Beyond scaling base models with more data or parameters, fine-tuned adapters provide an alternative way to generate high fidelity, custom images at reduced costs. As such, adapters have been widely adopted by open-source communities, accumulating a database of over 100K adapters-most of which are highly customized with insufficient descriptions. This paper explores the problem of matching the prompt to a set of relevant adapters, built on recent work that highlight the performance gains of composing adapters. We introduce Stylus, which efficiently selects and automatically composes task-specific adapters based on a prompt's keywords. Stylus outlines a three-stage approach that first summarizes adapters with improved descriptions and embeddings, retrieves relevant adapters, and then further assembles adapters based on prompts' keywords by checking how well they fit the prompt. To evaluate Stylus, we developed StylusDocs, a curated dataset featuring 75K adapters with pre-computed adapter embeddings. In our evaluation on popular Stable Diffusion checkpoints, Stylus achieves greater CLIP-FID Pareto efficiency and is twice as preferred, with humans and multimodal models as evaluators, over the base model. See stylus-diffusion.github.io for more.
Paper Structure (33 sections, 1 equation, 14 figures, 5 tables)

This paper contains 33 sections, 1 equation, 14 figures, 5 tables.

Figures (14)

  • Figure 1: Stylus algorithm. Stylus consists of three stages. The refiner plugs an adapter's model card through a VLM to generate textual descriptions of an adapter's task and then through an encoder to produce the corresponding text embedding. The retriever fetches candidate adapters that are relevant to the entire user prompt. Finally, the composer prunes and jointly categorizes the remaining adapters based on the prompt's tasks, which correspond to a set of keywords.
  • Figure 2: Number of Adapters. Civit AI boasts 100K+ adapters for Stable Diffusion, outpacing that of Hugging Face. Low-Rank Adaptation (LoRA) is the dominant approach for finetuning.
  • Figure 3: Qualitative comparison between Stylus over realistic (left) and cartoon (right) style Stable Diffusion checkpoints. Stylus produces highly detailed images that correctly depicts keywords in the context of the prompt.
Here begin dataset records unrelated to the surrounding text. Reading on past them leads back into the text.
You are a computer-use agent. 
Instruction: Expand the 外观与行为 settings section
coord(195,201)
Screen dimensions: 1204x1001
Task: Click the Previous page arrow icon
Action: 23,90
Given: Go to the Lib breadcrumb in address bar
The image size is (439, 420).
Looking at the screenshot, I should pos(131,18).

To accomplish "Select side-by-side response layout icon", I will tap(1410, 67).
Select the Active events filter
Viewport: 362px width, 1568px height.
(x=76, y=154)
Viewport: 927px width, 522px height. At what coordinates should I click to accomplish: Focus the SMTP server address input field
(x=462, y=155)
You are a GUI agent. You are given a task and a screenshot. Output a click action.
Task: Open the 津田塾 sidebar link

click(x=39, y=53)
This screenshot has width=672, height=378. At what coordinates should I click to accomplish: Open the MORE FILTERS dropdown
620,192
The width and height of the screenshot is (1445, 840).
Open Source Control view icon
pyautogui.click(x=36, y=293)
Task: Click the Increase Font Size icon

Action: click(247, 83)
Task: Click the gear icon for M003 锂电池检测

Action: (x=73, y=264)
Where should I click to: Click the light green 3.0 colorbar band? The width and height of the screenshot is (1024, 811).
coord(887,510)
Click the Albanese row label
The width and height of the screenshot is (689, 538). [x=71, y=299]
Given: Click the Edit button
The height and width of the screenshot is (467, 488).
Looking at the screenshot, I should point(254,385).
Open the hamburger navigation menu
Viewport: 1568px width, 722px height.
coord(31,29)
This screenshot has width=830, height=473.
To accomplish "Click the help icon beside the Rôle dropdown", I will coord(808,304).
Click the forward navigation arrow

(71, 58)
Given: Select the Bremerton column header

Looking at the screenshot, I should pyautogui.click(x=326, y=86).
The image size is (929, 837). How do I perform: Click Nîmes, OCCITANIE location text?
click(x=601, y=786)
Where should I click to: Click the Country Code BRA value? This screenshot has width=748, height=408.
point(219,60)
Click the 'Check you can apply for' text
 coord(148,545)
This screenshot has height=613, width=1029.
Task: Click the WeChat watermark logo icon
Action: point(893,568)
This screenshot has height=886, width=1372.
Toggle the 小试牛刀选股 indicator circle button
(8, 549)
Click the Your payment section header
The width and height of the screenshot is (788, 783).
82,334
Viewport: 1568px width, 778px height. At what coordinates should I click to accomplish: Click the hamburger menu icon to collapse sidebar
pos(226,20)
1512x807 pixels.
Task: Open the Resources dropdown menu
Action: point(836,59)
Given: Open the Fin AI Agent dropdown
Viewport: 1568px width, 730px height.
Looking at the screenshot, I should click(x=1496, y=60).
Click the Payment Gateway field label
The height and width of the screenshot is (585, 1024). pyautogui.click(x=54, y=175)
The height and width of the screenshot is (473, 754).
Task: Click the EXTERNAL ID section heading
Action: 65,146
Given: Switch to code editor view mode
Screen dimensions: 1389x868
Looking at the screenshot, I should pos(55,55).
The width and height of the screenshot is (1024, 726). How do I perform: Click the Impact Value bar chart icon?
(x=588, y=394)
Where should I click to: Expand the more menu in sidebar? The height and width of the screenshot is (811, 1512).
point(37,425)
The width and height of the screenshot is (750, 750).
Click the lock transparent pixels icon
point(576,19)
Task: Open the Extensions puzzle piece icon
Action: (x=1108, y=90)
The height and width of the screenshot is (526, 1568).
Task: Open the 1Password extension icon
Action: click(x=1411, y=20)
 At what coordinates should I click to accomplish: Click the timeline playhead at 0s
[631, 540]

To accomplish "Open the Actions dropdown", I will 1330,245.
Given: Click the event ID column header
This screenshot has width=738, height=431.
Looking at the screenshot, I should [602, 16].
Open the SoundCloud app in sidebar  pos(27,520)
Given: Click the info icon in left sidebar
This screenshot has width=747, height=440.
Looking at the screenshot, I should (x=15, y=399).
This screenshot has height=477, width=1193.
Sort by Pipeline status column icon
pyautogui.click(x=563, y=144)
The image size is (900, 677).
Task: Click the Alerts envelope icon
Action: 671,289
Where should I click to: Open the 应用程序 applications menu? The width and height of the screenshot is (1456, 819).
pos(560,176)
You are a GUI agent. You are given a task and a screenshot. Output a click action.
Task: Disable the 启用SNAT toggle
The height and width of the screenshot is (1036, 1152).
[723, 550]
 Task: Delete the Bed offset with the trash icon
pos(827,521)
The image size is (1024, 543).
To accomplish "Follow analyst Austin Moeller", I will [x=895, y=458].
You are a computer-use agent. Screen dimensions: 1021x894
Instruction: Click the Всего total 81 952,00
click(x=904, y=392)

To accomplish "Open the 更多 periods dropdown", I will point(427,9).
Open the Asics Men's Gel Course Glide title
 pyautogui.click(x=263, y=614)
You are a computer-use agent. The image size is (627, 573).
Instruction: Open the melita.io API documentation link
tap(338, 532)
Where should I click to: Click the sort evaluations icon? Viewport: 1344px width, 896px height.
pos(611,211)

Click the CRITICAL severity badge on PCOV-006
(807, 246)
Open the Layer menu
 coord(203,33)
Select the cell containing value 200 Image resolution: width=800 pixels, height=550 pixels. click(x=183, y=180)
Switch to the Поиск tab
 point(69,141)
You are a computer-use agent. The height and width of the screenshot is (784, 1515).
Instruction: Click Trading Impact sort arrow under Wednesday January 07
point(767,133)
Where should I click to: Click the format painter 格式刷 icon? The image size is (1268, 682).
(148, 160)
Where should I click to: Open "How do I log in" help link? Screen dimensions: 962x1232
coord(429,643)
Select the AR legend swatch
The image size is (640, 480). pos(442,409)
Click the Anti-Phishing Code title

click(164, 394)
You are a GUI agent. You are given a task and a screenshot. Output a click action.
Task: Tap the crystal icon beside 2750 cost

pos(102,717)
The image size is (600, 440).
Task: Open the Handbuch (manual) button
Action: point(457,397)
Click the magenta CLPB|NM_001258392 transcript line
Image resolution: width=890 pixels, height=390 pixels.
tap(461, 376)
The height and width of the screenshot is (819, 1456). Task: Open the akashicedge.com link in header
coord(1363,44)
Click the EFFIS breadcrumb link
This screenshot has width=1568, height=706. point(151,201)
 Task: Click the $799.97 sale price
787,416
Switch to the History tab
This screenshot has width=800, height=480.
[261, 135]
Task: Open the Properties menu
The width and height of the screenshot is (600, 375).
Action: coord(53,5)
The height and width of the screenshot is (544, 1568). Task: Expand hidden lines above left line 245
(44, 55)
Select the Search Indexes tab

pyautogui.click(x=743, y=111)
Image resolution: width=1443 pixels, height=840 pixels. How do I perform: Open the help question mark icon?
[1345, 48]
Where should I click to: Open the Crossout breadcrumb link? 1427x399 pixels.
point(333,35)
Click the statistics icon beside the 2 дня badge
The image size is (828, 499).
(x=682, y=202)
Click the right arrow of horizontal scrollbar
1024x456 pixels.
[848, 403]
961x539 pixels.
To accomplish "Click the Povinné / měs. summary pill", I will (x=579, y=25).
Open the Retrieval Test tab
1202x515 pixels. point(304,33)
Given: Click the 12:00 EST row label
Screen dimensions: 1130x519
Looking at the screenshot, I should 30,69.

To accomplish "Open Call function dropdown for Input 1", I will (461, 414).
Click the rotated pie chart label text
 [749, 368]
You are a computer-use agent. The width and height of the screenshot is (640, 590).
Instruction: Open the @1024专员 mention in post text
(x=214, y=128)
For the prompt "A graffiti of a corgi on the wall", our method correctly depicts a spray-painted corgi, whereas the checkpoint generates a realistic dog.
  • Figure 4: Human Evaluation. Stylus achieves a higher preference scores (2:1) over different datasets and Stable Diffusion checkpoints.
  • Figure 5: Clip/FID Pareto Curve for COCO. We observe Stylus can improve visual fidelity (FID) and/or textual alignment (CLIP) over a range of guidance values (CFG): [1, 1.5, 2, 3, 4, 6, 9, 12].